Your task –
Could you find every line in the records below that contains the word "button" and copy it?

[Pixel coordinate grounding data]

---*---

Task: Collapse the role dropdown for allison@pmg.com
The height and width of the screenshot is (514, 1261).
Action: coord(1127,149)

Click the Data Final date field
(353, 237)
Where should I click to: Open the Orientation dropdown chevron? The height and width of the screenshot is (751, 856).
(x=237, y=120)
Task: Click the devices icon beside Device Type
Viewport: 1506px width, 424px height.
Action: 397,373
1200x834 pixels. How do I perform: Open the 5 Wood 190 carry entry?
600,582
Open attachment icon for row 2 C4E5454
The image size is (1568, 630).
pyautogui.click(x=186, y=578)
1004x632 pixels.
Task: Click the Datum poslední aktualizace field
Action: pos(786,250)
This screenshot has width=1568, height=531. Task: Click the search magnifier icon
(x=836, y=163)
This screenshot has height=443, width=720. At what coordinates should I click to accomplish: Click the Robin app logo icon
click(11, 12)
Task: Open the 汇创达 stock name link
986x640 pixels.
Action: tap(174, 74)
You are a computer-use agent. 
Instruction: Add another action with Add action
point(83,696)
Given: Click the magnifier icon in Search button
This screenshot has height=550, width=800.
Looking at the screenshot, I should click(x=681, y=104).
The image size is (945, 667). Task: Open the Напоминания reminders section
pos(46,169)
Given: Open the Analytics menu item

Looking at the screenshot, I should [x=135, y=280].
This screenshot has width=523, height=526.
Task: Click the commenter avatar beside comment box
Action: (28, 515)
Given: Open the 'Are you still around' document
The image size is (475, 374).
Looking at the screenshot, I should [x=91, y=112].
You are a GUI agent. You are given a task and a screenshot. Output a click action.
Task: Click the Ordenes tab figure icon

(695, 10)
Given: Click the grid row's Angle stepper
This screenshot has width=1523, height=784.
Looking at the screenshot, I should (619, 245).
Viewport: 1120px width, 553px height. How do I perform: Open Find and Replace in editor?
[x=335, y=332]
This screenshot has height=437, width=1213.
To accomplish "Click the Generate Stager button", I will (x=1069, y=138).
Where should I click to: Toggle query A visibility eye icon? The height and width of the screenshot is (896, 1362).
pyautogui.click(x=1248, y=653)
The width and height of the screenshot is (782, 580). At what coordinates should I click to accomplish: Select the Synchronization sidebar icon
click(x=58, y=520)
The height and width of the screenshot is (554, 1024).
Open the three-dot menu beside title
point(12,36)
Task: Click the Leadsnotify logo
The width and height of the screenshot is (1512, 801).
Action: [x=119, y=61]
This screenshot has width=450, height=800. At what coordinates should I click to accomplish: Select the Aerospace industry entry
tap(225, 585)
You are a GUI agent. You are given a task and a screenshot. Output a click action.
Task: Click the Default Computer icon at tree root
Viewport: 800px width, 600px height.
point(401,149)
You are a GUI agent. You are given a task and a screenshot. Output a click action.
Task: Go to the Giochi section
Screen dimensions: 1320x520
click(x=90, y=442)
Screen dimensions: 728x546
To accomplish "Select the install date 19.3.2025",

---*---

Expected answer –
Given: Click the magnifier icon in Search button
To accomplish "Click the Generate Stager button", I will (x=1069, y=138).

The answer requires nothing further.